A Binomial bound for the CDF of the Hypergeometric distribution?

• Let $$H \sim Hyp(N,K,n)$$, where $$Hyp$$ denotes the hypergeometric distribution, $$N$$ the number of objects, $$K$$ the number of "good" objects, and $$n$$ the number of draws.
• I am interested in a particular bound for $$\mathbb{P}(H \leq x)$$.
• Let $$B_x \sim Bi\left(n, \frac{K-x}{N-x}\right)$$, where $$Bi$$ denotes the Binomial distribution.

Intuitively, if no more than $$x$$ of the $$n$$ draws associated with the Hypergeometric distribution are successful (i.e., result in drawing a "good" object), the probability of a success in each of these draws never falls below $$\frac{K-x}{N-x}$$. Therefore, the following inequality might seem like a reasonable conjecture:

(1)$$\qquad$$ $$\mathbb{P}(H\leq x) \leq \mathbb{P}(B_x \leq x)$$, $$\qquad$$ for all $$x \leq K$$.

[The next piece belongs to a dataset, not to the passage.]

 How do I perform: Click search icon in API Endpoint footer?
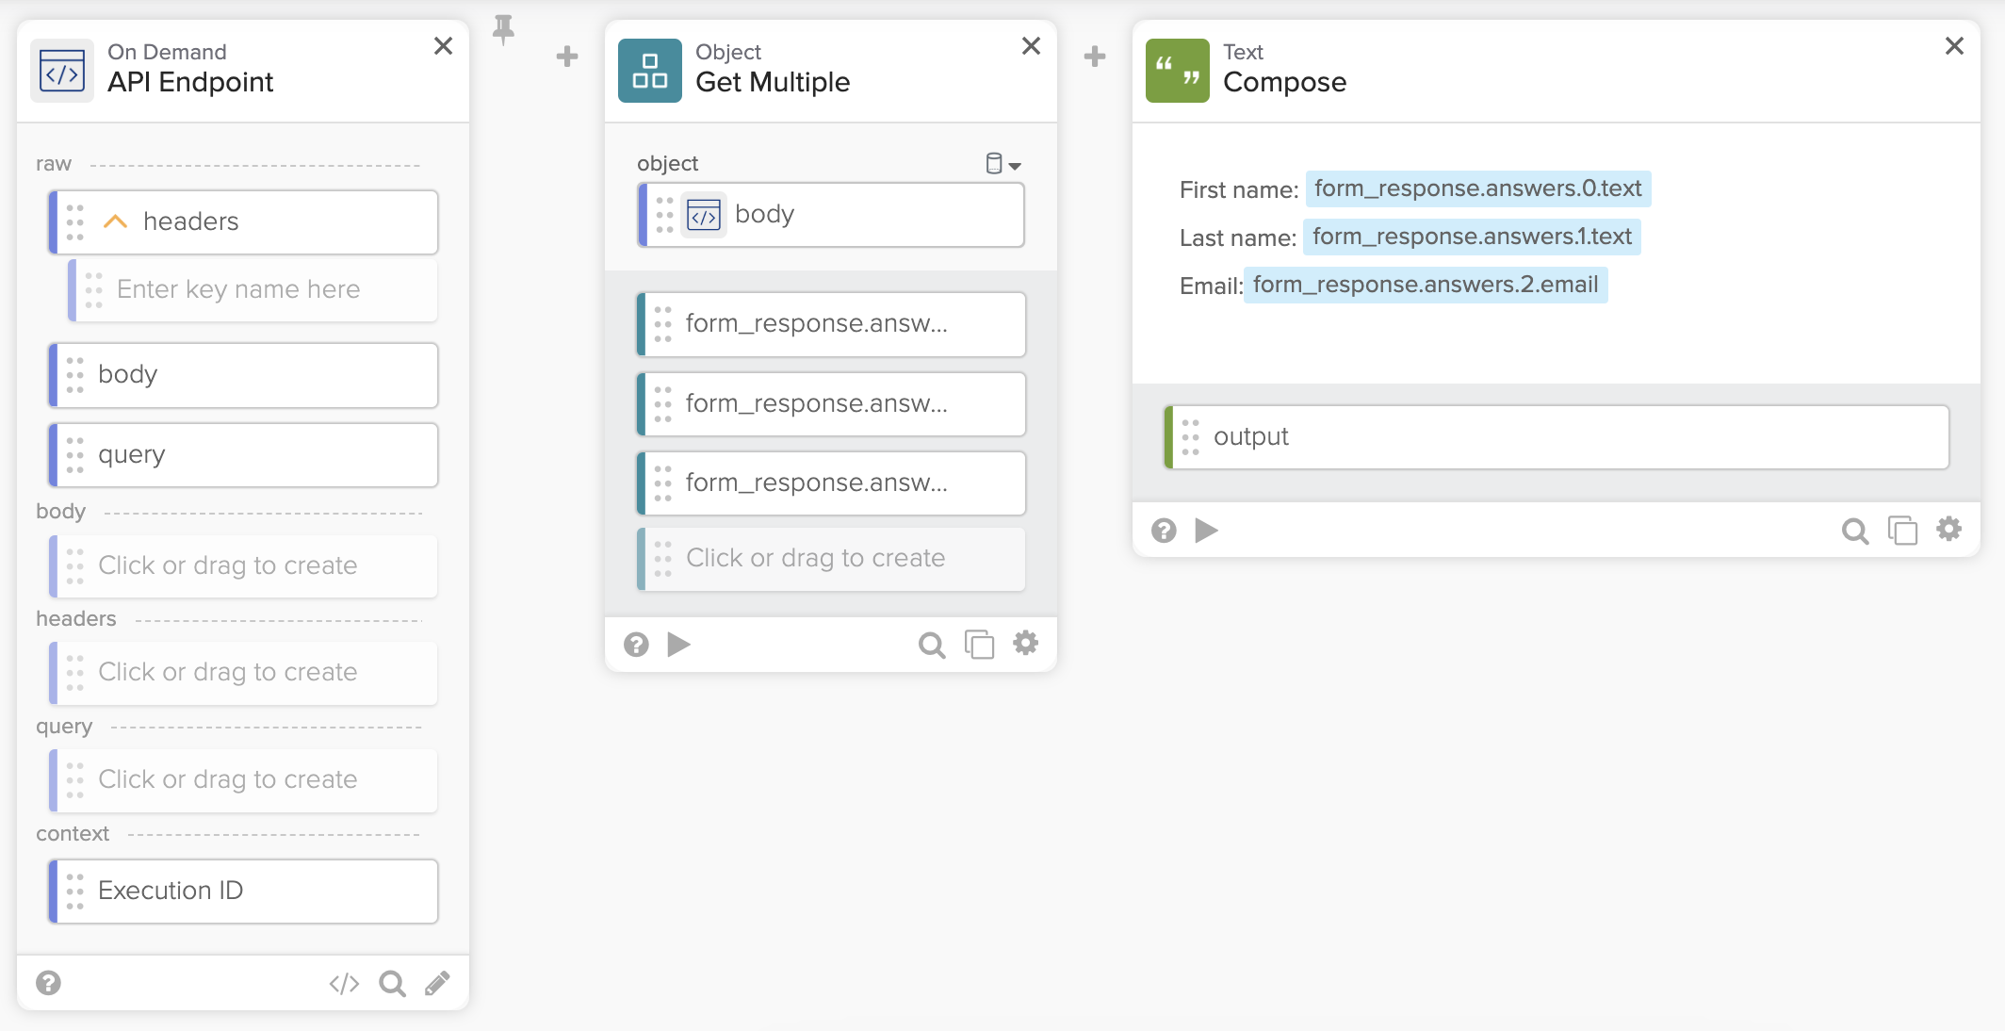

I've looked online a little bit and couldn't find any reference to (1). Maybe this inequality is easy to prove or disprove, but I haven't been able to.

Beside the intuitive "argument" above, her is some (arguably very limited) suggestive evidence that (1) might be true.

Example 1

Suppose that $$N =4$$, $$K=2$$, and $$n = 2$$. Then,

• $$\mathbb{P}(H \leq 0) = (1/2)*(1/3)= 1/6$$
• $$\mathbb{P}(B_0 \leq 0) = (1/2)*(1/2)= 1/4$$

Also,

• $$\mathbb{P}(H \leq 1) = (1/2)*(1/3) + (1/2)*(2/3) + (1/2)*(2/3)= 5/6$$
• $$\mathbb{P}(B_1 \leq 1) = (2/3)*(2/3) + (1/3)*(2/3) + (2/3)*(1/3)= 8/9$$

Example 2

In Mathematica, plotting the difference between the two CDFs for a couple of values of the paramaters and $$x$$

DiscretePlot[
Table[CDF[HypergeometricDistribution[n, 50, 100],
k], {n, {10, 20, 50}}] -
Table[CDF[BinomialDistribution[n, (50 - k)/(100 - k)],
k], {n, {10, 20, 50}}] // Evaluate, {k, 0, 32}, PlotRange -> All]


yields

Some things I found difficult when trying to prove the inequality:

1. As far as I know, there is no really convenient formula for the CDF's of Binomial and (even less so) of Hypergeometric distributions.
2. If the inequality holds, it certainly does not hold "pointwise", in the sense that we don't have $$\mathbb{P}(H = y) \leq \mathbb{P}(B_x = y)$$ for all $$y \in \{0,\dots, x\}$$. So if the inequality holds, it really has to do with the whole sum of the PMFs from $$0$$ to $$x$$, which I find hard to play with.

My questions:

1. Can someone provide a counter-examples or a proof of (1)?
2. If (1) is true, is there a good reference for it that I could cite?